ALVO: ÁFRICA DO SUL – JOÃO MELO
Como se ainda fosse necessário, o embaixador americano em Pretória confirmou na semana passada quem se arroga a mandar no mundo. No dia 11 deste mês, Reuben Briget, que está em fim de missão, acusou a África do Sul de fornecer armas à Rússia, apesar da sua declarada posição de neutralidade na actual guerra da Ucrânia, a qual opõe Moscovo ao complexo EUA/OTAN/UE (lamentavelmente, os ucranianos são apenas a vítima nessa verdadeira guerra por procuração travada no seu país).
Segundo o diplomata (?), armas e munições teriam sido carregadas num cargueiro russo que, em Dezembro de 2022, atracou perto da cidade do Cabo, na maior base naval do país, Simon´s Town.
Bridget fez essas declarações num encontro com jornalistas sul-africanos. Questionado na altura sobre a fiabilidade das suas afirmações, garantiu que eram “sólidas”. Acrescentou ele: – “Gostaríamos que a África do Sul começasse a praticar a sua política de não-alinhamento”. Esta última declaração é um verdadeiro exercício de hipocrisia explícita, conhecidas que são as pressões do Ocidente Alargado para que os países do Sul que ousam manter uma posição independente relativamente à guerra da Ucrânia abdiquem da mesma, passando a alinhar com a perspectiva da grande aliança EUA/OTAN/UE.

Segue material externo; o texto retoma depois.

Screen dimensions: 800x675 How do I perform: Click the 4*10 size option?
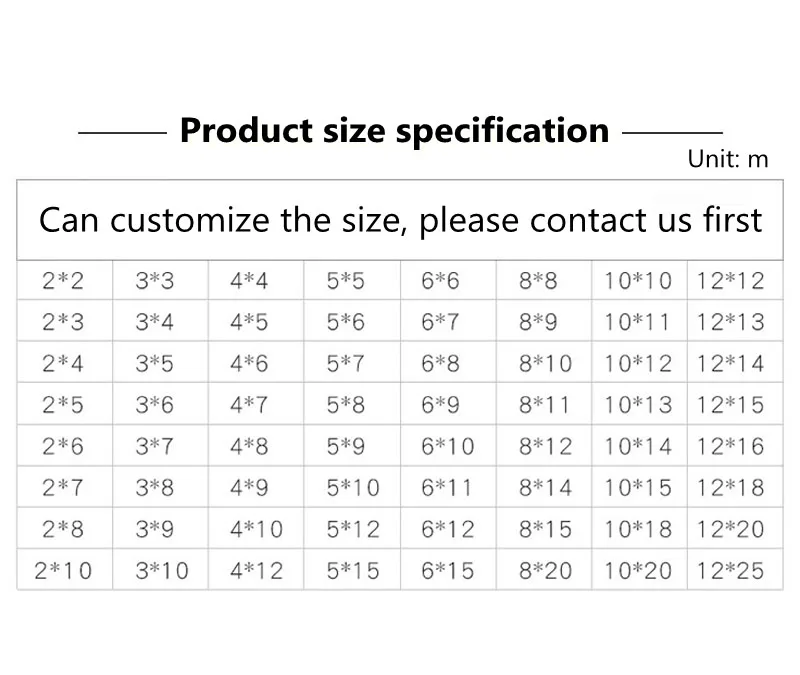(256, 529)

Entretanto, a reacção das autoridades sul-africanas fez-se sentir imediatamente. Um dia depois das declarações do embaixador americano cessante, o Departamento de Relações Internacionais e Cooperação (DIRCO, em inglês) chamou Reuben Briget e comunicou-lhe o desagrado do país pelas suas declarações proferidas na véspera. Na avaliação do referido departamento, tais declarações divergem do espírito das relações “cordiais e mutuamente vantajosas” existentes entre a África do Sul e os EUA. De acordo com o comunicado, o embaixador terá reconhecido que ultrapassou as linhas vermelhas impostas pelo cargo que ocupa, tendo-se desculpado por isso “perante o governo e o povo sul-africanos”.
Entretanto, o Presidente Cyril Ramaphosa criou uma comissão de inquérito independente, presidida por um juiz reformado, a fim de averiguar as alegações de Reuben Briget, prometendo que todos aqueles que, eventualmente, tiverem desrespeitado a lei serão punidos. Note-se que a África do Sul é conhecida por ser um dos países do mundo com regras mais estritas para vender armas a países estrangeiros. O processo é administrado pelo Comité de Controlo da Convenção Nacional de Armas, criado ao abrigo da própria constituição do país.

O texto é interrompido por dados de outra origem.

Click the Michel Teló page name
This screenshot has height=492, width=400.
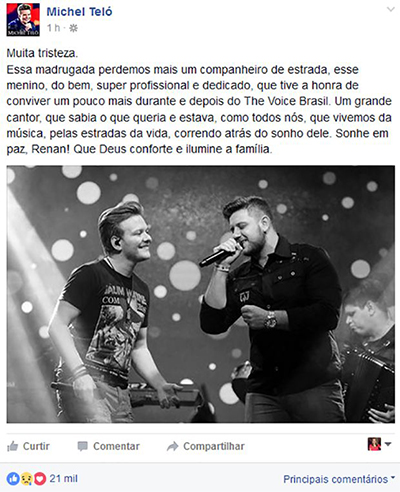79,12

Por outro lado, na última segunda-feira, 15, o Partido Comunista da África do Sul (SACP, em inglês) acusou os Estados Unidos de espionagem contra o país. Principal parceiro do ANC na coligação que governa a África do Sul desde 1994 (o outro é a confederação sindical COSATU), o SACP interrogou-se: – “Como se explica que um embaixador que representa um estado estrangeiro no nosso país tenha feito essas afirmações?”. Na verdade, a suspeita faz todo o sentido, se nos lembrarmos, por exemplo, das revelações de Julian Assange sobre os actos de espionagem praticados pelos EUA contra líderes internacionais, as quais são o motivo por que ele continua encarcerado até hoje numa prisão britânica.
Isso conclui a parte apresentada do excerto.